Why is JPA query so slow? - spring

I am implementing queries in my web application with JPA repositories. The two main tables I am querying from are FmReportTb and SpecimenTb.
Here are the two entity classes (only important attributes are listed).
//FmReportTb.java
#Entity
#Table(name="FM_REPORT_TB")
public class FmReportTb implements Serializable {
#Column(name="ROW_ID")
private long rowId;
#Column(name="FR_BLOCK_ID")
private String frBlockId;
#Column(name="FR_FULL_NAME")
private String frFullName;
#OneToOne
#JoinColumn(name="SPECIMEN_ID")
private SpecimenTb specimenTb;
FmReportTb has OneToOne relationship with SpecimenTb.
#Entity
#Table(name="SPECIMEN_TB")
public class SpecimenTb implements Serializable {
private String mrn;
#OneToOne(mappedBy="specimenTb", cascade=CascadeType.ALL)
private FmReportTb fmReportTb;
The query I am working on is to find all records in FmReportTb and show a few attributes from FmReportTb plus mrn from SpecimenTb.
Here is my JPA repository for FmReportTb:
#Repository
public interface FmReportRepository extends JpaRepository<FmReportTb, Long> {
#Query("select f from FmReportTb f where f.deleteTs is not null")
public List<FmReportTb> findAllFmReports();
Since, I am only showing part of the attributes from FmReportTb and one attribute from SpecimenTb, I decided to create a Value Object for FmReportTb.
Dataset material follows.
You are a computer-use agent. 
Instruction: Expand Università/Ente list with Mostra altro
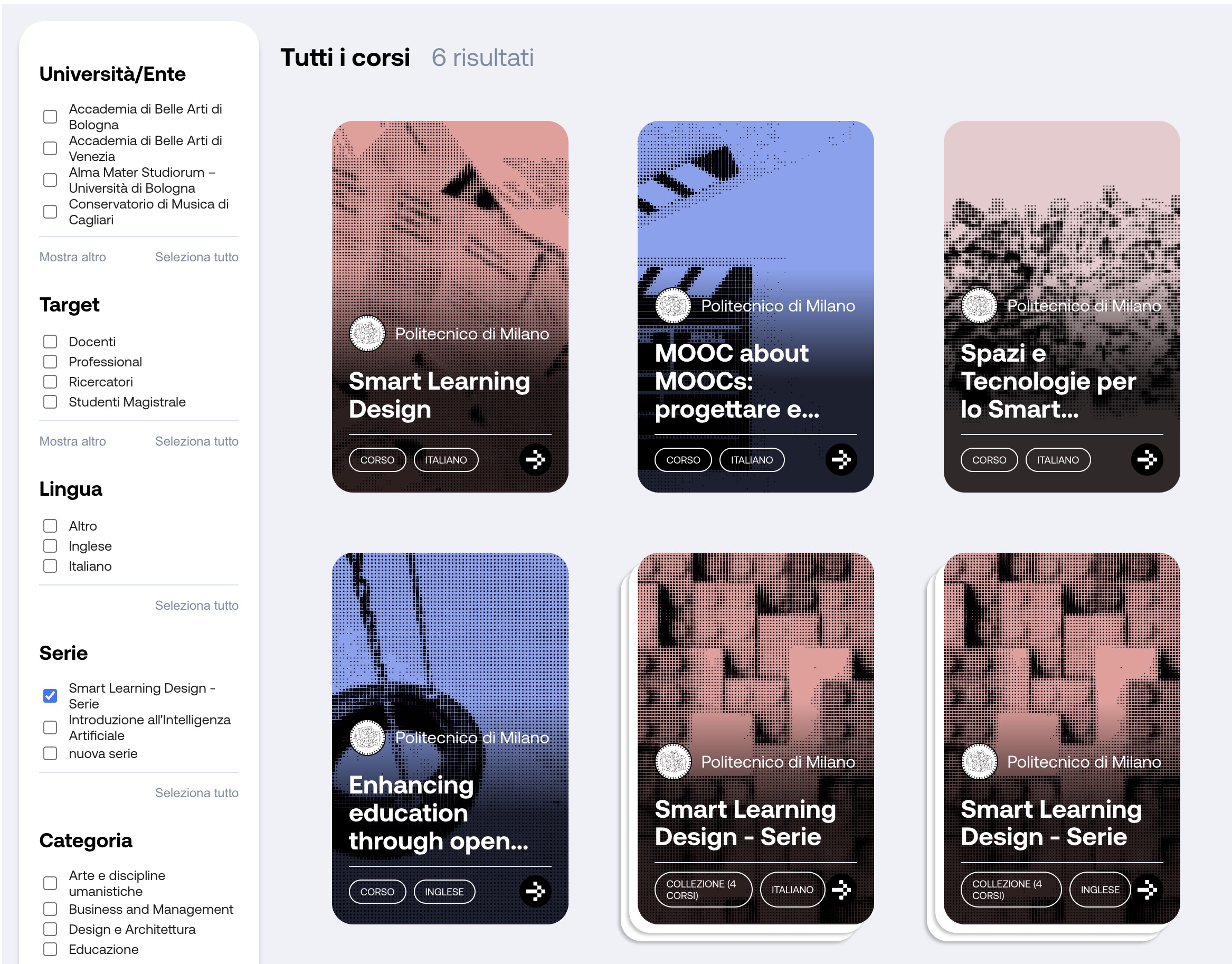72,258
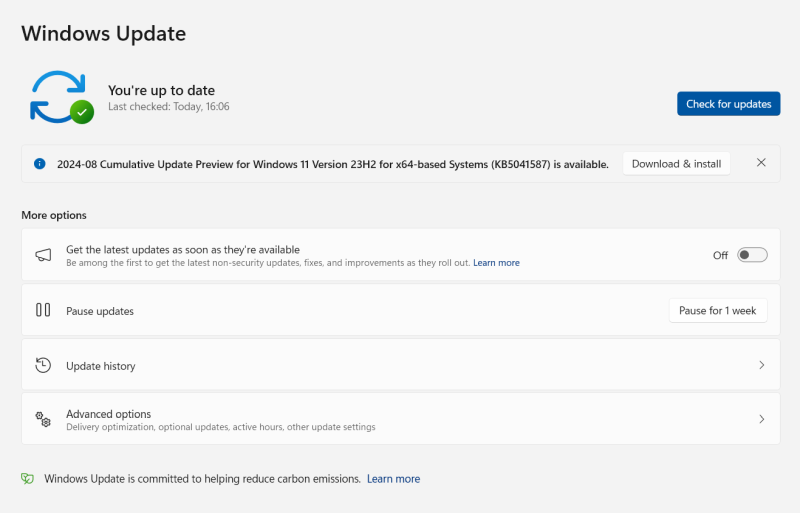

The constructor of the VO class assigns attributes from FmReportTb and grabs mrn attribute from SpecimenTb based on the OneToOne relationship. Another reason for using VO is because table FmReportTb has a lot of OneToMany children entities. For this particular query, I don't need any of them.
public class FmReportVO {
private String frBlockId;
private Date frCollectionDate;
private String frCopiedPhysician;
private String frDiagnosis;
private String frFacilityName;
private String frFullName;
private String frReportId;
private String filepath;
private String mrn;
public FmReportVO(FmReportTb fmReport) {
this.frBlockId = fmReport.getFrBlockId();
this.frCollectionDate = fmReport.getFrCollectionDate();
this.frCopiedPhysician = fmReport.getFrCopiedPhysician();
this.frDiagnosis = fmReport.getFrDiagnosis();
this.frFacilityName = fmReport.getFrFacilityName();
this.frFullName = fmReport.getFrFullName();
this.frReportId = fmReport.getFrReportId();
this.mrn = fmReport.getSpecimenTb().getMrn();
}
I implemented findall method in servicebean class to return a list of FmReportTb VOs.
//FmReportServiceBean.java
#Override
public List<FmReportVO> findAllFmReports() {
List<FmReportTb> reports = fmReportRepository.findAllFmReports();
if (reports == null) {
return null;
}
List<FmReportVO> fmReports = new ArrayList<FmReportVO>();
for (FmReportTb report : reports) {
FmReportVO reportVo = new FmReportVO(report);
String filepath = fileLoadRepository.findUriByFileLoadId(report.getFileLoadId().longValue());
reportVo.setFilepath(filepath);
fmReports.add(reportVo);
}
return fmReports;
}
Lastly, my controller looks like this:
#RequestMapping(
value = "/ristore/foundation/",
method = RequestMethod.GET,
produces = "application/json")
public ResponseEntity<List<FmReportVO>> getAllFmReports() {
List<FmReportVO> reports = ristoreService.findAllFmReports();
if (reports == null) {
return new ResponseEntity<List<FmReportVO>>(HttpStatus.NOT_FOUND);
}
return new ResponseEntity<List<FmReportVO>>(reports, HttpStatus.OK);
}
There are about 200 records in the database. Surprisingly, it took almost 2 full seconds to retrieve all the records in JSON. Even though I did not index all the tables, this is way too slow. Similar query takes about probably a few ms on the database directly. Is it because I am using Value Objects or JPA query tends to be this slow?
EDIT 1
This may have to do with the fact that FmReportTb has almost 20 OneToMany entities. Although the fetchmode of these child entities are set to LAZY, JPA Data repository tends to ignore the fetchmode. So I ended up using NamedEntityGraph to specify the attributes EAGER. This next section is added to the head of my FmReportTb entity class.
#Entity
#NamedEntityGraph(
name = "FmReportGraph",
attributeNodes = {
#NamedAttributeNode("fileLoadId"),
#NamedAttributeNode("frBlockId"),
#NamedAttributeNode("frCollectionDate"),
#NamedAttributeNode("frDiagnosis"),
#NamedAttributeNode("frFullName"),
#NamedAttributeNode("frReportId"),
#NamedAttributeNode("specimenTb")})
#Table(name="FM_REPORT_TB")
And then #EntityGraph("FmReportGraph") was added before the JPA repository query to find all records. After doing that, the performance is improved a little bit. Now fetching 1500 records only takes about 10 seconds. However, it still seems too slow given each json object is fairly small.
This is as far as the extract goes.